Jika tidak ada keharusan penjelasan lebih panjang, sesungguhnya gagasan tauhid ini saja sudah cukup menjadi dasar untuk menuntaskan persoalan-persoalan kemanusiaan. Termasuk ketimpangan relasi gender yang terus diperjuangkan hingga hari ini.
Dengan prinsip ketauhidan, relasi antara laki-laki dan perempuan bukanlah relasi tuan dan hamba. Bahkan bukan pula yang satu lebih tinggi derajatnya dari yang lain. Keduanya adalah sama-sama hamba Allah, yang tunduk hanya kepada-Nya.
Dari relasi kehambaan yang setara inilah lahir tuntutan untuk berlaku adil satu sama lain, sebagaimana ditegaskan dalam QS. an-Nisa’ [4]:135. Mereka juga wajib saling menghormati atas dasar martabat kemanusiaan (QS. al-Isra’ [17]:70). Serta saling menolong dan bekerja sama dalam segala hal (QS. at-Taubah [9]:71).

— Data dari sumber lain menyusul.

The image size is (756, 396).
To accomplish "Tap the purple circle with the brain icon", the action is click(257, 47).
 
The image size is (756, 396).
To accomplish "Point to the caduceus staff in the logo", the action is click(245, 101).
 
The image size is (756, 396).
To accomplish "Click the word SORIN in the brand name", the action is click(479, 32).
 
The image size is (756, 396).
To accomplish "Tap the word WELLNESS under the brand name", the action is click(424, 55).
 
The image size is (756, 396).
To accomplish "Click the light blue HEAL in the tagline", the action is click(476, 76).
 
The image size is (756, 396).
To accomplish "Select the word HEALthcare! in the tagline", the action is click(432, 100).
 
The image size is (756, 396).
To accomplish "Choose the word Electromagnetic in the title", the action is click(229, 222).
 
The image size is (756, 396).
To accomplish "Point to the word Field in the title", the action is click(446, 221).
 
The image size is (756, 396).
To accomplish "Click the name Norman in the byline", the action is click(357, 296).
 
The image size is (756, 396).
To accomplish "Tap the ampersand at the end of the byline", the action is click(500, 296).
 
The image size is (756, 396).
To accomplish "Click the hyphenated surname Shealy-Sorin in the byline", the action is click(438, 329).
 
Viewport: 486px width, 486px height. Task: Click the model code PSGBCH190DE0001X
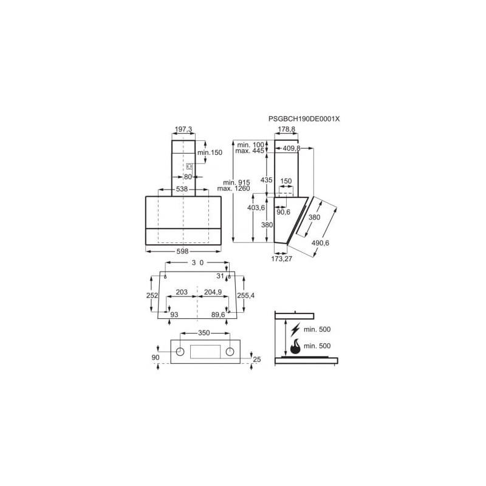click(x=304, y=118)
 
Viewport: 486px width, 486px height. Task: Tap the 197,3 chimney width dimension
click(x=183, y=129)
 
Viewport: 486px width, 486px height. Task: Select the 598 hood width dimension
click(x=183, y=252)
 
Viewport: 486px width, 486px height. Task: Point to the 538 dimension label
click(x=182, y=189)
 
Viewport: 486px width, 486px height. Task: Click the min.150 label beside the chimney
click(x=210, y=152)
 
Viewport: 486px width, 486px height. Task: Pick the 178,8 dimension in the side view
click(x=286, y=129)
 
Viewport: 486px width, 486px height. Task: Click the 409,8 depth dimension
click(x=292, y=148)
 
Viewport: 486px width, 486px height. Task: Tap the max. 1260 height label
click(x=233, y=188)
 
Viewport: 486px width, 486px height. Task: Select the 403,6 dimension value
click(x=256, y=208)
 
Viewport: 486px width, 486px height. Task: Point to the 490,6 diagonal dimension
click(x=320, y=243)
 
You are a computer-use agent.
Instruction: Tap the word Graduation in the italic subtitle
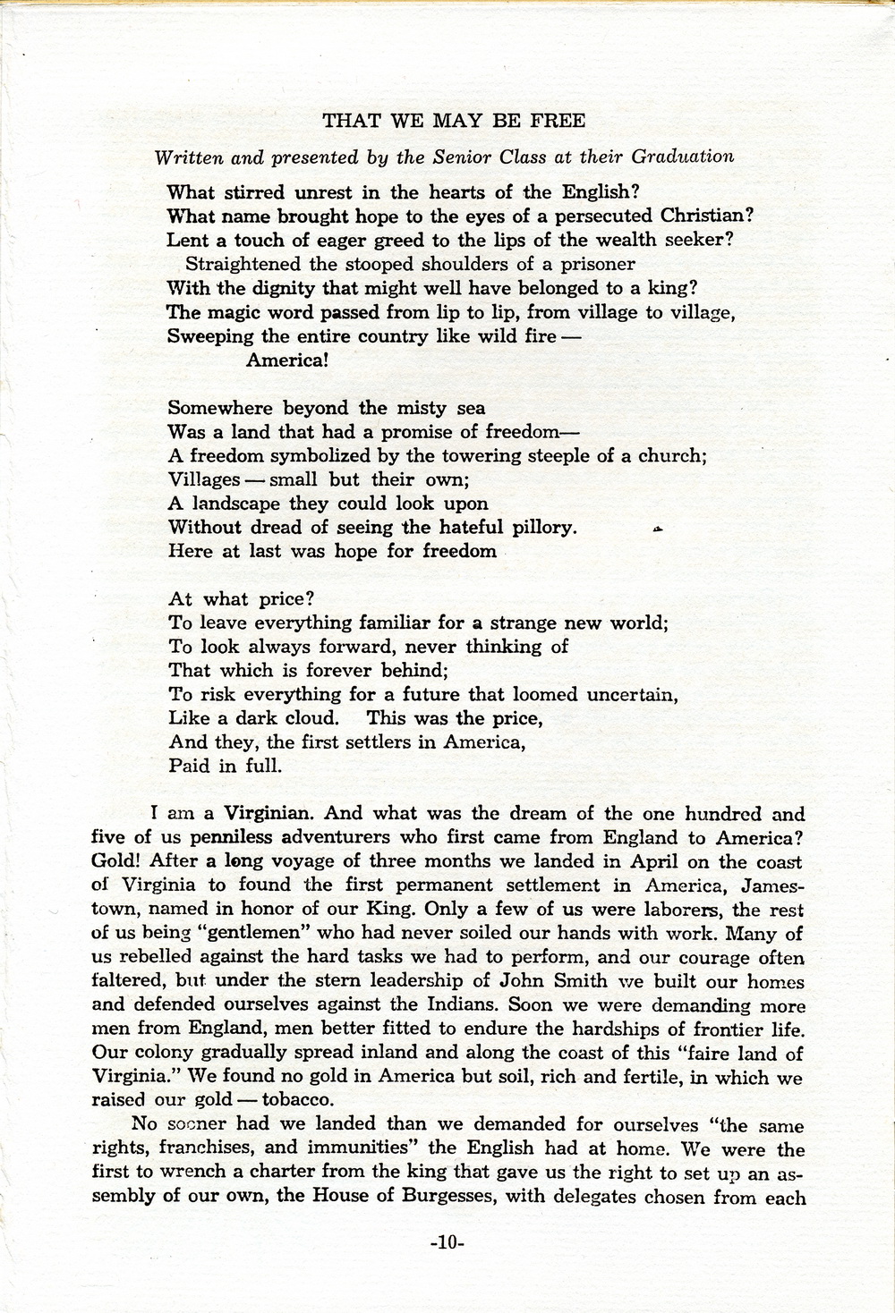coord(683,157)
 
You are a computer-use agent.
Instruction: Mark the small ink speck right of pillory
coord(658,530)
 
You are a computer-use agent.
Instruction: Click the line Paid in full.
coord(225,766)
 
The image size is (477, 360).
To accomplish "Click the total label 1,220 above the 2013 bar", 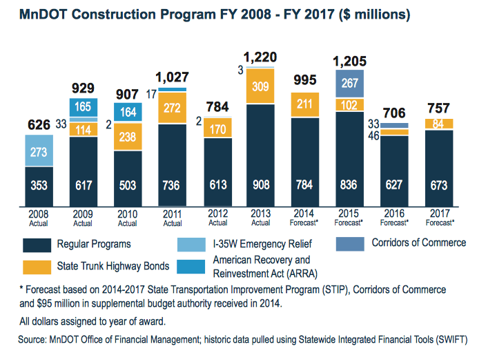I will click(260, 57).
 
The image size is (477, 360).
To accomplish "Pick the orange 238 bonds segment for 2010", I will click(127, 137).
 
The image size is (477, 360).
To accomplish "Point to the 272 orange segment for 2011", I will click(172, 108).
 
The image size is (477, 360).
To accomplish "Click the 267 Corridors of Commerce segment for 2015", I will click(349, 84).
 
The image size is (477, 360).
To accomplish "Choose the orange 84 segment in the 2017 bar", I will click(438, 124).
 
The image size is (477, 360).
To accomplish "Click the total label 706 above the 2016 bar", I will click(393, 113).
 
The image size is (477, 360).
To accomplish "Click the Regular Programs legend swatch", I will click(39, 245).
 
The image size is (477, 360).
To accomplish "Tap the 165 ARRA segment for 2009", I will click(84, 107).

Perempuan, sama halnya dengan laki-laki, adalah manusia bermartabat yang berhak atas hak-hak dasarnya. Seperti hak hidup, hak beragama, hak ekonomi, sosial, budaya, hingga politik.
Bahkan setiap bentuk pelanggaran atas hak-hak ini tidak hanya berarti merendahkan perempuan sebagai manusia. Tetapi juga sekaligus merupakan pengingkaran terhadap prinsip tauhid itu sendiri.
Sebab dalam Islam, memperkecil martabat manusia sama artinya menyalahi prinsip pengesaan Allah, yang menuntut kita mengakui tidak ada yang lebih tinggi kecuali Dia semata. []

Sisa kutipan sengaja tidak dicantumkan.